The decline in the vote of the nominally left nationalists also shows that regionalism finds its most determined constituency amongst those bourgeois and petty-bourgeois layers determined to extend their privileges at the expense of society as a whole and which make no pretence that this is the main issue in championing a regional agenda—particularly given the PP’s opposition to regionalism.

The election result was also an unmitigated disaster for the IU, which ended up with less than 4 percent of the vote nationally, something unheard of since 1982. The number of votes it received declined by more than a quarter from 1,359,190 million in 2004 to 936,040 on Sunday. IU coordinator Gaspar Llamazares also blamed the two-party “tsunami” for the defeat and the unfair electoral system before he announced he would not be standing for re-election as coordinator. “It is a bad result, without any palliatives, and I take the responsibility,” said Llamazares. It is a bitter blow to his faction of the Communist Party, which had purged the IU in December of so-called “critics” in the hope of becoming the indispensable electoral partner of the PSOE after March 9 and receiving ministerial portfolios.

The IU lost its only deputy in Valencia, one of its two deputies in Barcelona, and one of its two deputies in Madrid, leaving Llamazares as its sole representative in the capital. The IU will now have to conduct its bankrupt politics as part of a “mixed group” (Grupo Mixto) of deputies from different organisations rather acting as a group in its own right.

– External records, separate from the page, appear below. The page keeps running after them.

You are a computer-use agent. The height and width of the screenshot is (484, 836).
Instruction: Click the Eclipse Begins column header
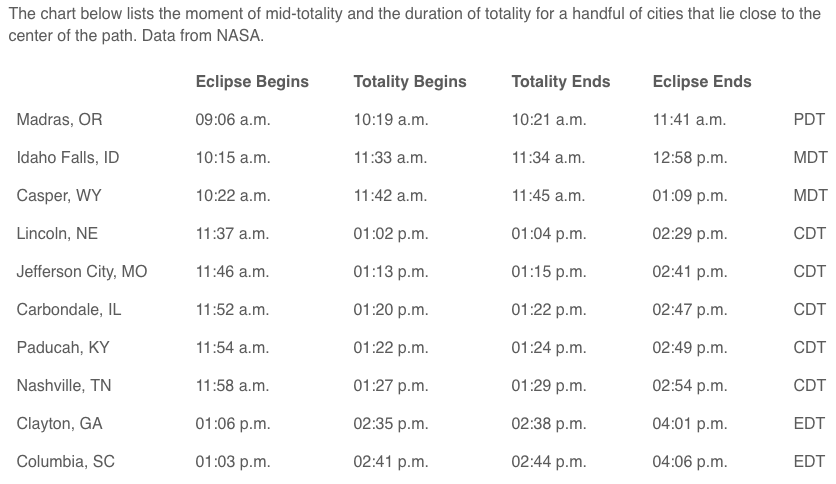252,82
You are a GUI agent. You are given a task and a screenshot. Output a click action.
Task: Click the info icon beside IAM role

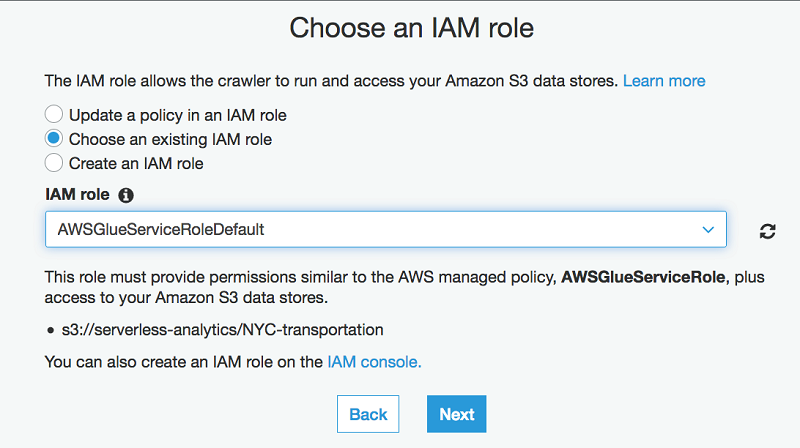click(x=126, y=195)
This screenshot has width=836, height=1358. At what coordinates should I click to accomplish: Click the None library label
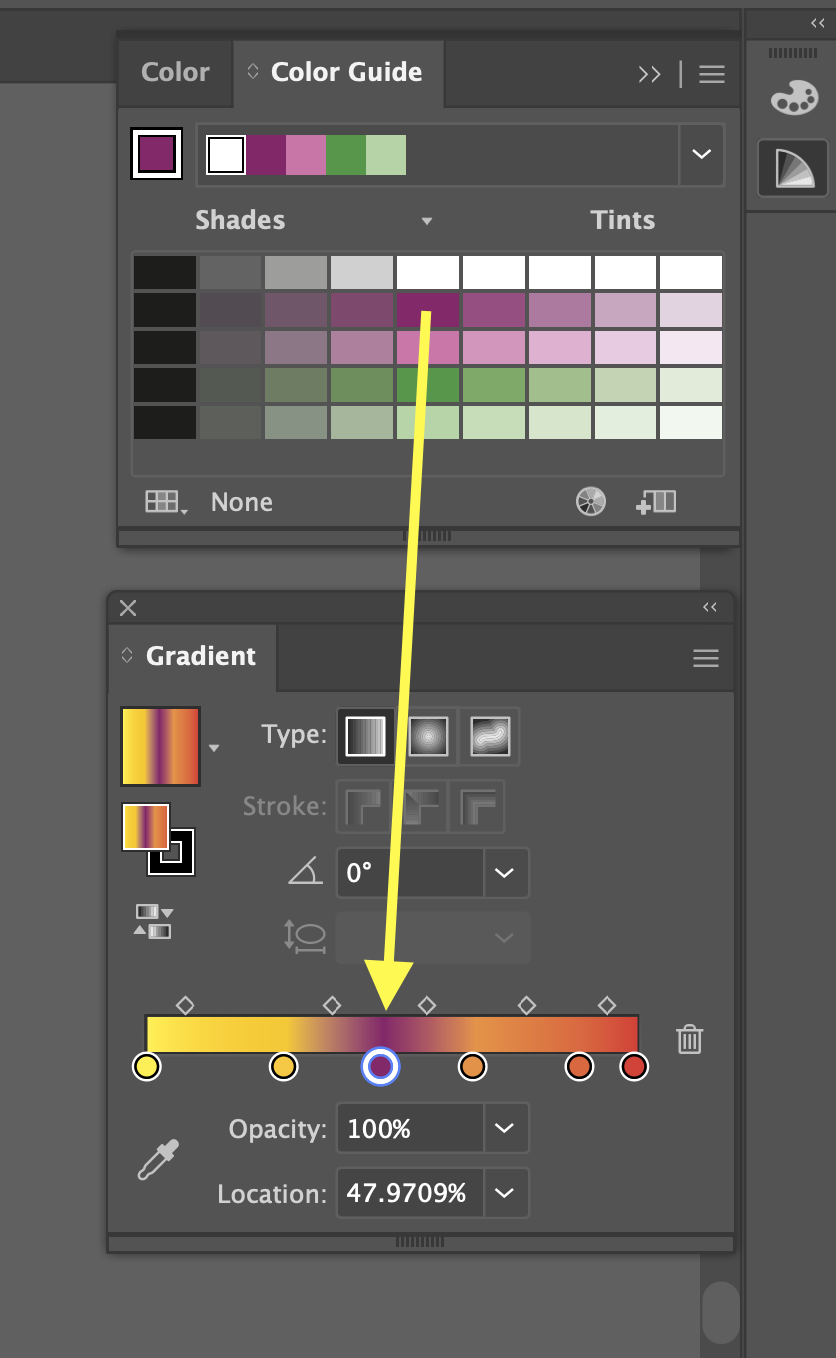tap(241, 502)
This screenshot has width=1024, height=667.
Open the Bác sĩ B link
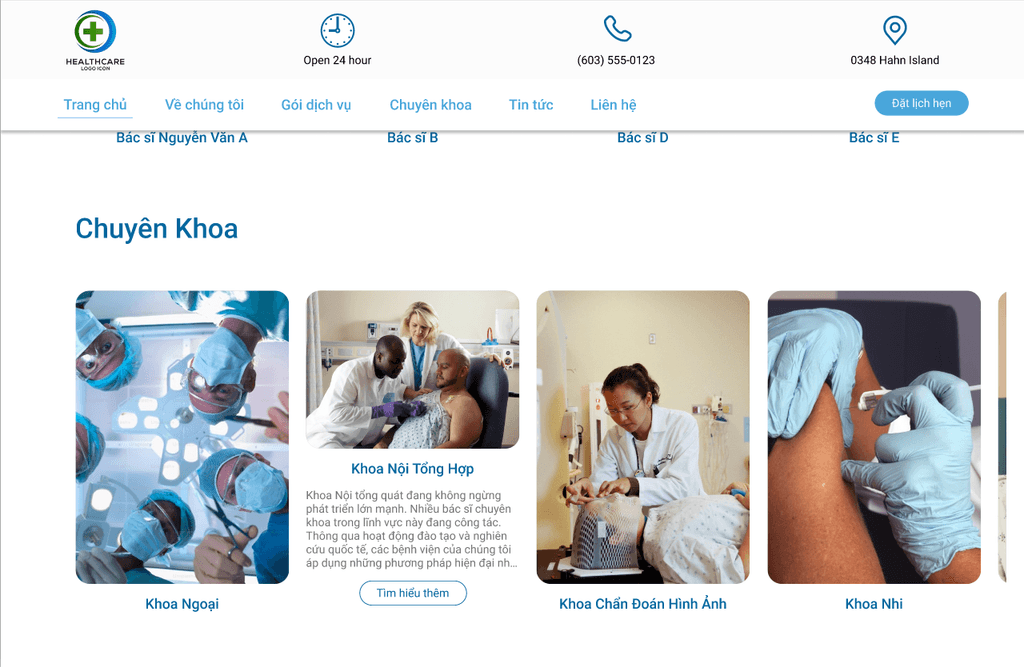[x=413, y=138]
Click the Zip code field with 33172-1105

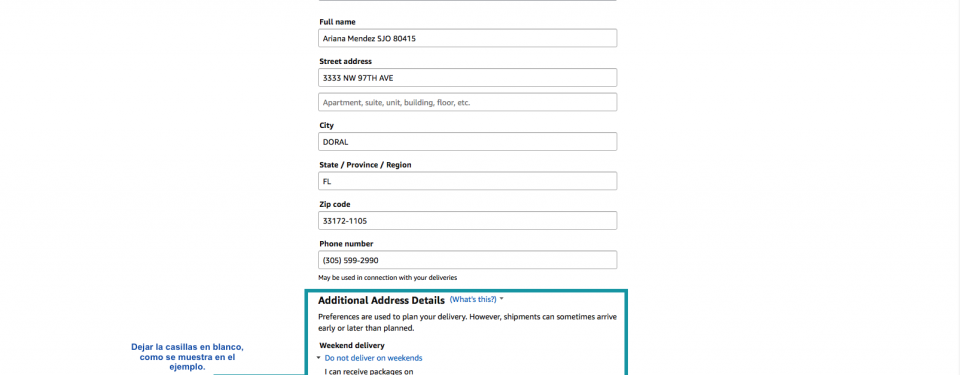coord(467,221)
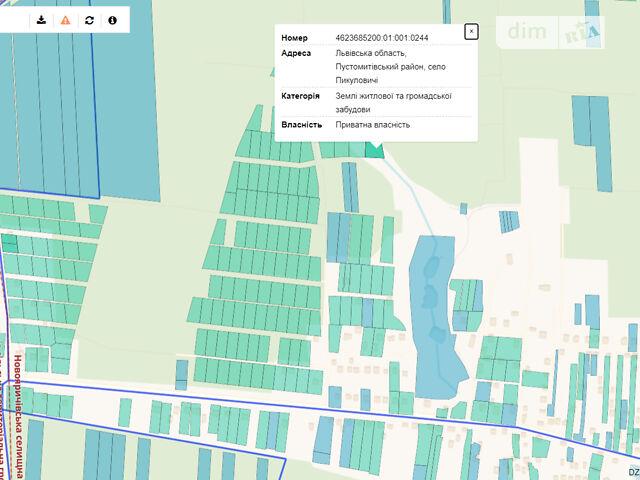Screen dimensions: 640x480
Task: Click the address text 'Львівська область'
Action: (x=370, y=52)
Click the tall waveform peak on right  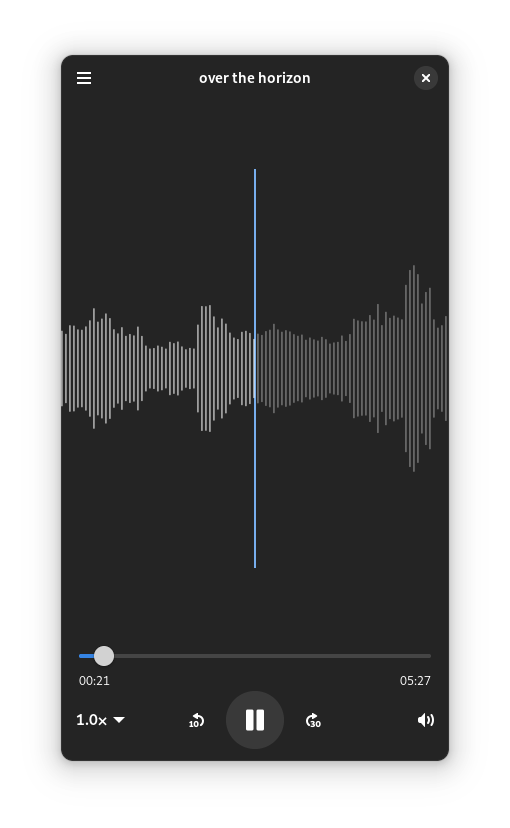414,369
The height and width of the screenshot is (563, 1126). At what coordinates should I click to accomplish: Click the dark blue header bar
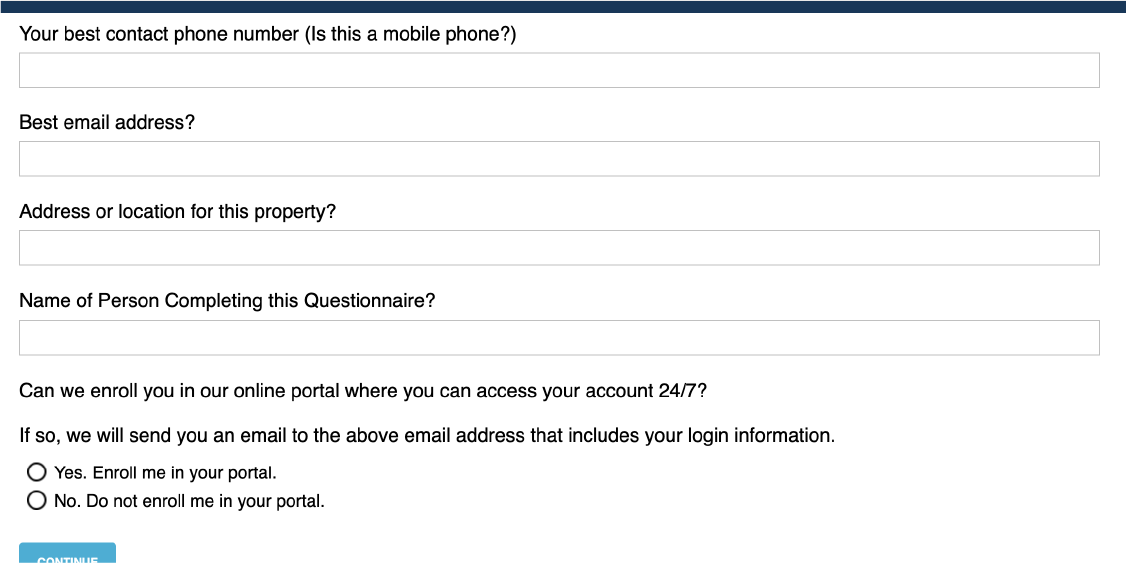coord(563,6)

Without a parliamentary group, there is little money, and this will also have a profound effect on the party’s finances.

In the days before the election, Zapatero made a virtually unheard of appeal directly to IU supporters and condemned social injustices. With the IU lining up with the PSOE on many issues, many of its supporters took the logical decision and voted for the PSOE as the lesser of two evils and as the best means of registering opposition to the PP.

The illusions amongst workers and young people that the PSOE will extend the minimal social reforms of its first term in office will be cruelly dashed. Labour Minister Jesus Caldera has declared that the PSOE has “the confidence that comes from a budget surplus,” which means that the new government would be able to fund public works programmes and cut taxes. But the future is fraught with danger for the PSOE and the ruling elite as a whole.

There are warnings of a rapid slowdown, slump or stagflation—stagnant growth with rising inflation. Predictions of economic growth have fallen—from 3.8 percent in 2007 to an estimated 3.1 percent this year, according to the government, and only 2.7 percent, according to the European Commission and the International Monetary Fund. The real estate boom on which much of Spain’s economic growth has relied is grinding to a halt, contributing to a rise in unemployment to 2.3 million, already one of the highest figures in Europe.

International capital is calling for the government to push through long-demanded industrial reforms and raise productivity, introduce more modern technology and tackle the huge current accounts deficit—now standing at 10 percent of gross domestic product and the second largest in the world after the US.

Since the election result, the Wall Street Journal has advised Zapatero that his “major task” is “reinvigorating” the Spanish economy and implementing “significant structural reform.” It warned against the list of Keynesian-style public works programs and tax rebates that Caldera is proposing to stimulate the economy, saying that it “may help ease the pain for a while—but it won’t lead to sustainable growth.”

Analysts say that the financial markets were looking for a victory for Zapatero and his economy minister, Pedro Solbes, as the best way to broker a new agreement between the government, big business and the trade unions to stave off the financial storm and prevent any movement of the working class. However, the problem is that the election result is an expression of far more profound processes—the ever-deeper social and political polarisation of Spain, which has already seen the unravelling of the consensus established during the “peaceful transition” to a parliamentary democracy following Franco’s death in 1975.